La Croisade : Yes We Cannes sauver la planète

Parmi les curiosités les plus surprenantes de ce festival de Cannes 2021 surchargé en films, on trouve une sélection spéciale « Climat ». Quelques longs-métrages de fiction et documentaires qui accompagnent une démarche entamée par la direction du festival pour limiter l’empreinte carbone de leurs actions.

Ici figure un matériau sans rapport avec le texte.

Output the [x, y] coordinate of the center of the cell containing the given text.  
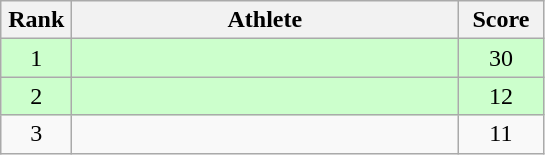
3 [36, 134]
12 [501, 96]
30 [501, 58]
Athlete [265, 20]
Score [501, 20]
2 [36, 96]
11 [501, 134]
Rank [36, 20]
1 [36, 58]
Return (x, y) of the center of cell containing provided text 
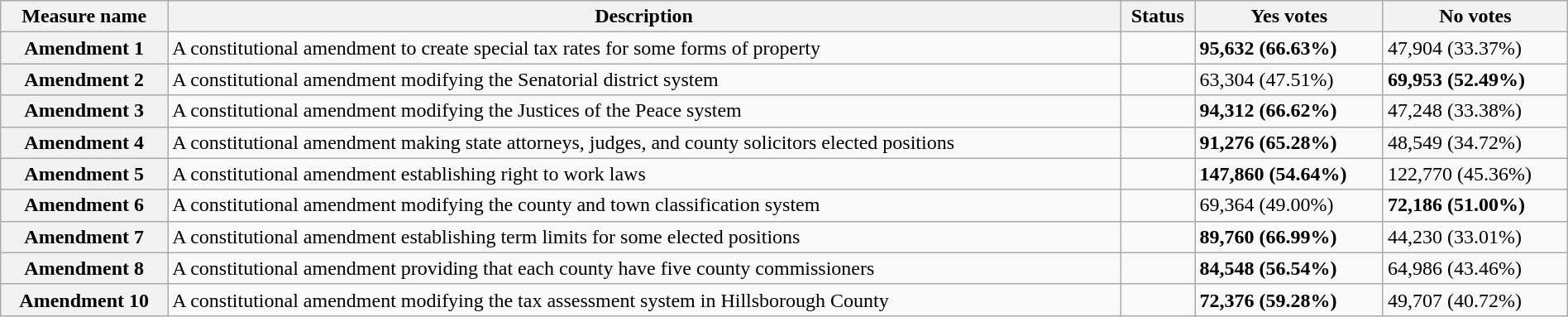
63,304 (47.51%) (1289, 79)
Status (1158, 17)
Amendment 10 (84, 299)
69,953 (52.49%) (1475, 79)
94,312 (66.62%) (1289, 111)
A constitutional amendment to create special tax rates for some forms of property (644, 48)
84,548 (56.54%) (1289, 268)
72,186 (51.00%) (1475, 205)
Amendment 4 (84, 142)
122,770 (45.36%) (1475, 174)
Amendment 7 (84, 237)
A constitutional amendment modifying the Justices of the Peace system (644, 111)
49,707 (40.72%) (1475, 299)
44,230 (33.01%) (1475, 237)
Amendment 8 (84, 268)
89,760 (66.99%) (1289, 237)
91,276 (65.28%) (1289, 142)
A constitutional amendment making state attorneys, judges, and county solicitors elected positions (644, 142)
Amendment 1 (84, 48)
Amendment 3 (84, 111)
A constitutional amendment modifying the Senatorial district system (644, 79)
No votes (1475, 17)
A constitutional amendment establishing term limits for some elected positions (644, 237)
69,364 (49.00%) (1289, 205)
Amendment 6 (84, 205)
A constitutional amendment modifying the county and town classification system (644, 205)
47,904 (33.37%) (1475, 48)
A constitutional amendment establishing right to work laws (644, 174)
A constitutional amendment modifying the tax assessment system in Hillsborough County (644, 299)
47,248 (33.38%) (1475, 111)
Measure name (84, 17)
48,549 (34.72%) (1475, 142)
Amendment 5 (84, 174)
72,376 (59.28%) (1289, 299)
Amendment 2 (84, 79)
95,632 (66.63%) (1289, 48)
64,986 (43.46%) (1475, 268)
147,860 (54.64%) (1289, 174)
Description (644, 17)
A constitutional amendment providing that each county have five county commissioners (644, 268)
Yes votes (1289, 17)
Find where the given text appears and provide that cell's center as [X, Y] coordinate. 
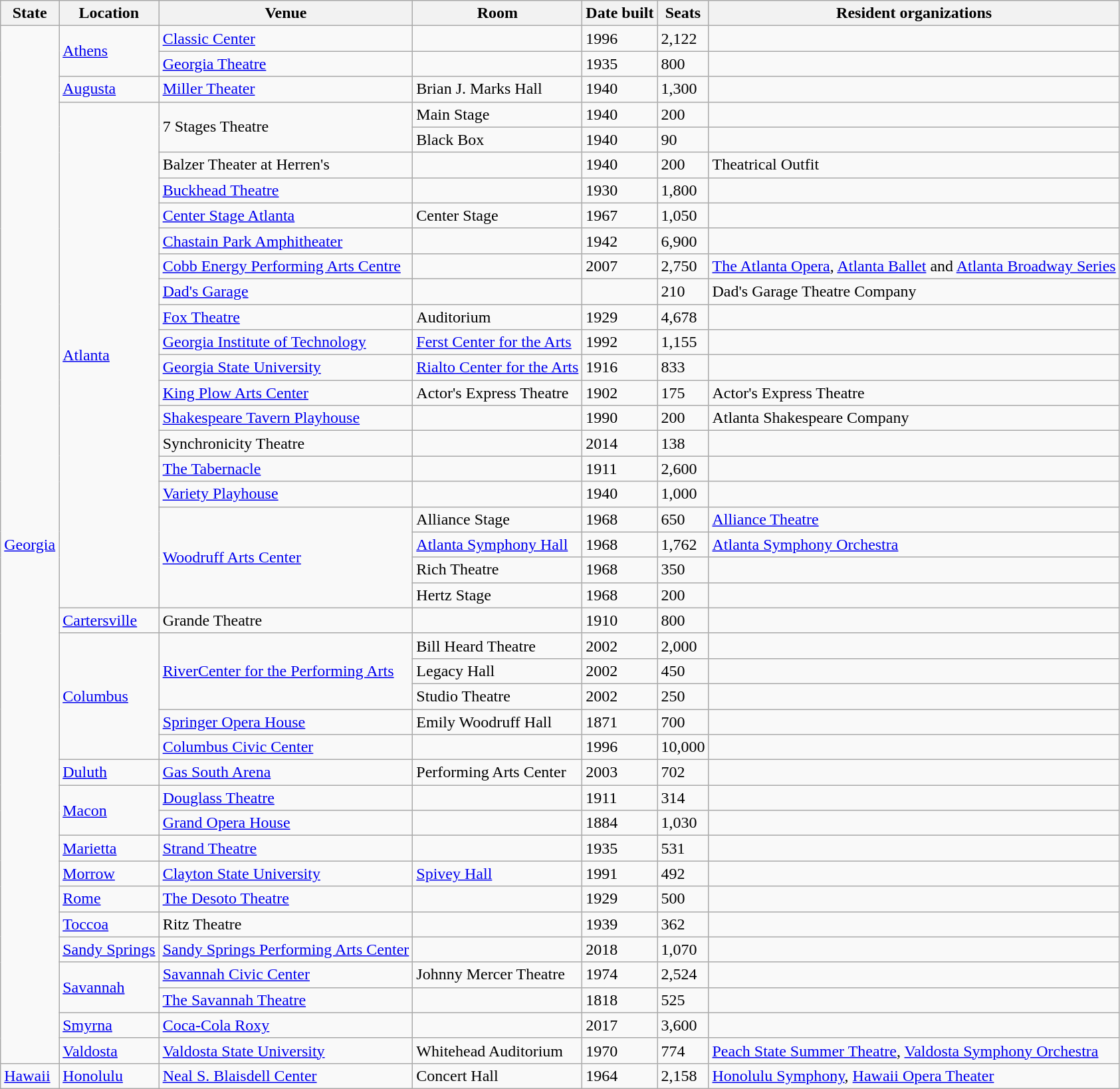
The Savannah Theatre [286, 1000]
450 [683, 671]
3,600 [683, 1025]
Center Stage Atlanta [286, 215]
90 [683, 140]
Location [109, 13]
1871 [619, 721]
2,158 [683, 1075]
Buckhead Theatre [286, 190]
2018 [619, 949]
7 Stages Theatre [286, 127]
Savannah Civic Center [286, 974]
Georgia State University [286, 368]
492 [683, 873]
1,762 [683, 544]
1964 [619, 1075]
Chastain Park Amphitheater [286, 241]
Georgia [30, 545]
702 [683, 772]
Sandy Springs Performing Arts Center [286, 949]
Valdosta State University [286, 1050]
Georgia Theatre [286, 64]
Clayton State University [286, 873]
The Tabernacle [286, 469]
1967 [619, 215]
RiverCenter for the Performing Arts [286, 671]
Sandy Springs [109, 949]
Columbus [109, 696]
Smyrna [109, 1025]
2007 [619, 266]
Honolulu Symphony, Hawaii Opera Theater [914, 1075]
Emily Woodruff Hall [497, 721]
2,000 [683, 645]
Alliance Stage [497, 519]
Woodruff Arts Center [286, 557]
2,600 [683, 469]
Variety Playhouse [286, 494]
774 [683, 1050]
531 [683, 848]
Venue [286, 13]
State [30, 13]
1992 [619, 342]
Atlanta Symphony Orchestra [914, 544]
Hawaii [30, 1075]
2,750 [683, 266]
314 [683, 798]
Toccoa [109, 924]
6,900 [683, 241]
Douglass Theatre [286, 798]
Neal S. Blaisdell Center [286, 1075]
1902 [619, 393]
650 [683, 519]
2,524 [683, 974]
Brian J. Marks Hall [497, 89]
1910 [619, 620]
1,050 [683, 215]
Bill Heard Theatre [497, 645]
Spivey Hall [497, 873]
Whitehead Auditorium [497, 1050]
Rialto Center for the Arts [497, 368]
175 [683, 393]
2003 [619, 772]
2017 [619, 1025]
210 [683, 291]
Gas South Arena [286, 772]
Ferst Center for the Arts [497, 342]
2,122 [683, 39]
1,155 [683, 342]
Morrow [109, 873]
Augusta [109, 89]
Ritz Theatre [286, 924]
Main Stage [497, 114]
Columbus Civic Center [286, 747]
Atlanta Shakespeare Company [914, 418]
Performing Arts Center [497, 772]
350 [683, 570]
1942 [619, 241]
Coca-Cola Roxy [286, 1025]
Rich Theatre [497, 570]
1884 [619, 823]
Concert Hall [497, 1075]
The Atlanta Opera, Atlanta Ballet and Atlanta Broadway Series [914, 266]
Hertz Stage [497, 595]
King Plow Arts Center [286, 393]
Honolulu [109, 1075]
2014 [619, 443]
Studio Theatre [497, 696]
1,000 [683, 494]
Grande Theatre [286, 620]
1990 [619, 418]
Springer Opera House [286, 721]
Atlanta [109, 355]
Room [497, 13]
1974 [619, 974]
Valdosta [109, 1050]
Grand Opera House [286, 823]
Dad's Garage [286, 291]
Georgia Institute of Technology [286, 342]
500 [683, 899]
1939 [619, 924]
138 [683, 443]
1991 [619, 873]
4,678 [683, 317]
Atlanta Symphony Hall [497, 544]
Dad's Garage Theatre Company [914, 291]
Cobb Energy Performing Arts Centre [286, 266]
362 [683, 924]
Cartersville [109, 620]
Fox Theatre [286, 317]
250 [683, 696]
Legacy Hall [497, 671]
Johnny Mercer Theatre [497, 974]
Athens [109, 51]
Balzer Theater at Herren's [286, 165]
Rome [109, 899]
Macon [109, 810]
700 [683, 721]
Synchronicity Theatre [286, 443]
Duluth [109, 772]
Classic Center [286, 39]
833 [683, 368]
Seats [683, 13]
Center Stage [497, 215]
525 [683, 1000]
Resident organizations [914, 13]
Marietta [109, 848]
Black Box [497, 140]
1916 [619, 368]
Shakespeare Tavern Playhouse [286, 418]
The Desoto Theatre [286, 899]
Savannah [109, 987]
Date built [619, 13]
1,070 [683, 949]
Auditorium [497, 317]
1,800 [683, 190]
Theatrical Outfit [914, 165]
10,000 [683, 747]
1,030 [683, 823]
1930 [619, 190]
1,300 [683, 89]
Miller Theater [286, 89]
Strand Theatre [286, 848]
1970 [619, 1050]
Peach State Summer Theatre, Valdosta Symphony Orchestra [914, 1050]
Alliance Theatre [914, 519]
1818 [619, 1000]
For the text-containing cell, return its midpoint in (X, Y) coordinate format. 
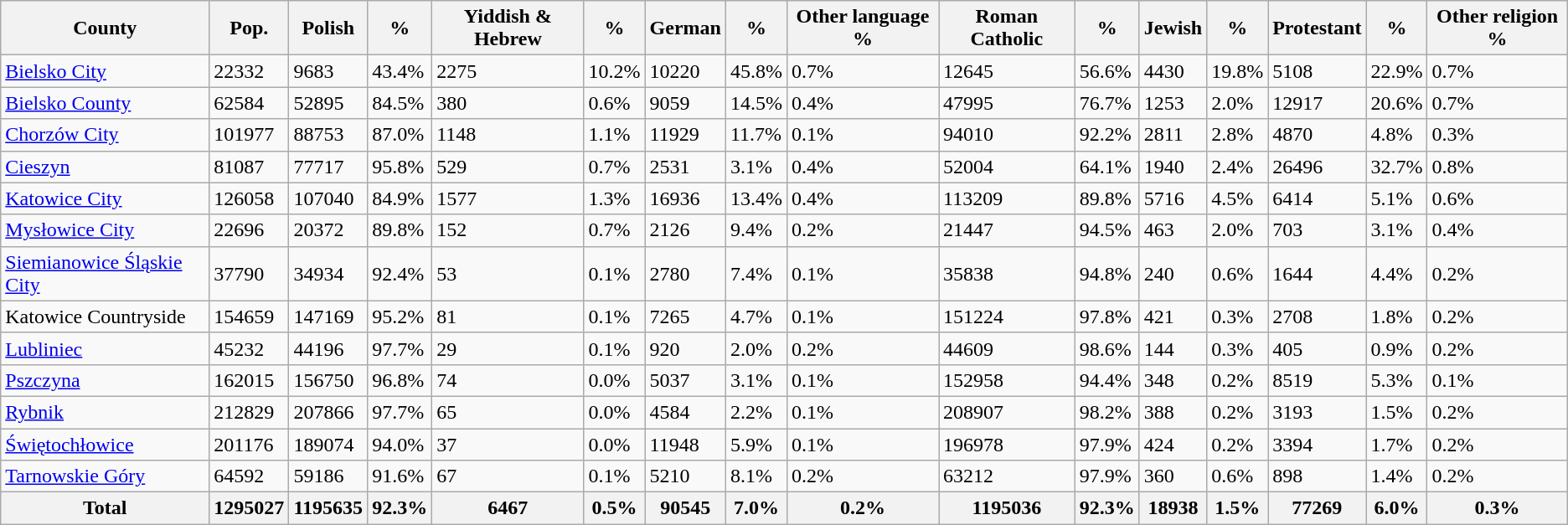
43.4% (400, 71)
421 (1173, 317)
98.6% (1107, 348)
0.5% (615, 508)
154659 (250, 317)
11.7% (756, 135)
2.8% (1238, 135)
3394 (1317, 445)
84.5% (400, 103)
9059 (685, 103)
388 (1173, 412)
Świętochłowice (106, 445)
14.5% (756, 103)
96.8% (400, 380)
56.6% (1107, 71)
20.6% (1397, 103)
76.7% (1107, 103)
152 (508, 230)
Jewish (1173, 28)
1644 (1317, 273)
4.8% (1397, 135)
Other religion % (1498, 28)
1940 (1173, 167)
1195036 (1007, 508)
52895 (328, 103)
5.1% (1397, 199)
1577 (508, 199)
Mysłowice City (106, 230)
2.4% (1238, 167)
11929 (685, 135)
18938 (1173, 508)
88753 (328, 135)
59186 (328, 477)
529 (508, 167)
212829 (250, 412)
Rybnik (106, 412)
5716 (1173, 199)
22332 (250, 71)
380 (508, 103)
47995 (1007, 103)
84.9% (400, 199)
Cieszyn (106, 167)
703 (1317, 230)
5108 (1317, 71)
101977 (250, 135)
Polish (328, 28)
207866 (328, 412)
Lubliniec (106, 348)
1295027 (250, 508)
74 (508, 380)
2531 (685, 167)
22.9% (1397, 71)
152958 (1007, 380)
0.8% (1498, 167)
Pszczyna (106, 380)
87.0% (400, 135)
424 (1173, 445)
21447 (1007, 230)
405 (1317, 348)
10.2% (615, 71)
1.1% (615, 135)
Tarnowskie Góry (106, 477)
77717 (328, 167)
37 (508, 445)
4584 (685, 412)
10220 (685, 71)
Other language % (863, 28)
65 (508, 412)
Yiddish & Hebrew (508, 28)
0.9% (1397, 348)
1.8% (1397, 317)
81 (508, 317)
22696 (250, 230)
64592 (250, 477)
Bielsko City (106, 71)
348 (1173, 380)
1195635 (328, 508)
90545 (685, 508)
107040 (328, 199)
7265 (685, 317)
Bielsko County (106, 103)
Pop. (250, 28)
1.4% (1397, 477)
360 (1173, 477)
2811 (1173, 135)
126058 (250, 199)
94.5% (1107, 230)
Siemianowice Śląskie City (106, 273)
240 (1173, 273)
1148 (508, 135)
94010 (1007, 135)
13.4% (756, 199)
147169 (328, 317)
2.2% (756, 412)
11948 (685, 445)
45232 (250, 348)
92.2% (1107, 135)
92.4% (400, 273)
97.8% (1107, 317)
64.1% (1107, 167)
37790 (250, 273)
Protestant (1317, 28)
4.7% (756, 317)
5.9% (756, 445)
9683 (328, 71)
463 (1173, 230)
20372 (328, 230)
7.0% (756, 508)
4.5% (1238, 199)
9.4% (756, 230)
12917 (1317, 103)
81087 (250, 167)
98.2% (1107, 412)
8519 (1317, 380)
2708 (1317, 317)
94.4% (1107, 380)
4.4% (1397, 273)
44609 (1007, 348)
63212 (1007, 477)
67 (508, 477)
Roman Catholic (1007, 28)
94.8% (1107, 273)
6467 (508, 508)
189074 (328, 445)
5037 (685, 380)
19.8% (1238, 71)
45.8% (756, 71)
8.1% (756, 477)
91.6% (400, 477)
Chorzów City (106, 135)
156750 (328, 380)
2275 (508, 71)
Katowice Countryside (106, 317)
4430 (1173, 71)
77269 (1317, 508)
898 (1317, 477)
4870 (1317, 135)
208907 (1007, 412)
3193 (1317, 412)
26496 (1317, 167)
113209 (1007, 199)
144 (1173, 348)
196978 (1007, 445)
6.0% (1397, 508)
County (106, 28)
44196 (328, 348)
16936 (685, 199)
5.3% (1397, 380)
7.4% (756, 273)
95.8% (400, 167)
94.0% (400, 445)
1.3% (615, 199)
Katowice City (106, 199)
32.7% (1397, 167)
201176 (250, 445)
1.7% (1397, 445)
920 (685, 348)
2126 (685, 230)
2780 (685, 273)
35838 (1007, 273)
162015 (250, 380)
1253 (1173, 103)
6414 (1317, 199)
151224 (1007, 317)
Total (106, 508)
53 (508, 273)
95.2% (400, 317)
12645 (1007, 71)
5210 (685, 477)
34934 (328, 273)
German (685, 28)
52004 (1007, 167)
29 (508, 348)
62584 (250, 103)
Detect which cell encompasses the target text, then output its [x, y] center coordinate. 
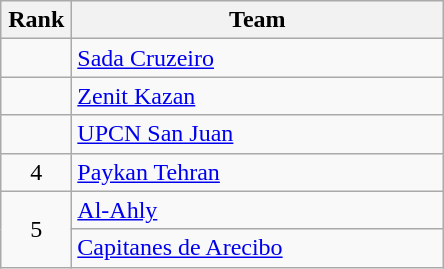
Capitanes de Arecibo [258, 248]
Rank [36, 20]
Zenit Kazan [258, 96]
Sada Cruzeiro [258, 58]
Al-Ahly [258, 210]
UPCN San Juan [258, 134]
Paykan Tehran [258, 172]
4 [36, 172]
5 [36, 229]
Team [258, 20]
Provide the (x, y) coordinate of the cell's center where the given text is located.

En effet le grand rendez-vous du glamour et du business du septième art est bien connu pour ses excès et son exubérance, et c’est tout à l’honneur de la bande à Frémeaux que d’avoir souhaité faire un pas vers un monde plus écolo. Tout en ayant conscience qu’à l’heure où des villes sont totalement rasées par des vagues de chaleur insensées au Canada et où l’océan prend feu, « faire un pas vers un monde plus écolo », c’est un peu comme essayer de repeindre la muraille de Chine avec un stylo Bic : c’est largement inutile et un peu ridicule. Comme cette « caution environnement prélevée chez tous les festivaliers » (encore que, je ne suis pas sûr qu’Adam Driver ait payé les vingt euros de sa poche comme nous…).

Mais si l’on croit au pouvoir des images, on peut encore espérer que les films puissent avoir un impact sur le réel. C’est ainsi que l’on retrouve le réalisateur et acteur Louis Garrel dans cette sélection climat pour un film tout aussi maladroit que la position du gouvernement sur l’environnement, mais pas moins intéressant toutefois.

Troisième réalisation pour le fils de Philippe, La Croisade raconte l’histoire d’un jeune ado parisien qui révèle à ses parents bien bourgeois sa mère qu’il a vendu leurs effets personnels les plus précieux pour « un projet ». Lorsque les parents (Louis Garrel et Laetitia Casta) découvrent que leur fils a fait ça pour financer un immense projet de sauvetage de la planète coordonné entre collégiens du monde entier, le film bascule totalement dans un délire qu’on a jamais vu à ce jour au cinéma.

Le projet serait né apparemment il y a quelques années, lorsque Louis Garrel a constaté l’implication indéniable de la jeunesse dans la lutte pour le climat. Il a donc décidé de mettre en scène la conscience politique de la génération Z en opposition avec celle des trentenaires, sa propre génération de bourgeois égoïstes et nombrilistes – dans laquelle il semble s’inscrire volontiers.

Le résultat, en plus d’être foncièrement drôle, est surtout déroutant. Le ton adopté, trop léger, les intrigues amoureuses à la Je t’aime moi non plus que Garrel n’a pas pu s’empêcher d’ajouter dans son film, et l’absurdité totale du concept se mélangent très mal. Difficile de voir une réussite dans ce projet co-signé par le regretté Jean-Claude Carrière, et pourtant il serait malhonnête de retirer au film sa tentative somme toute audacieuse. Puisque le public des films de Louis Garrel ressemble à Louis Garrel, on peut espérer qu’ils prendront au sérieux la comédie, et qu’ils se sentiront blessés dans leur orgueil face à ce portrait de leur population nauséabonde. En tout cas c’est tout le bien que l’on souhaite au film, qui dans sa dernière séquence semble suggérer que les efforts des plus jeunes pourraient bien entraîner tout le monde vers un monde meilleur. Parce que si l’on doit repeindre la Muraille au stylo Bic, autant être nombreux.

La croisade, un film de Louis Garrel co-écrit avec Jean-Claude Carrière, avec Laetita Casta et Louis Garrel.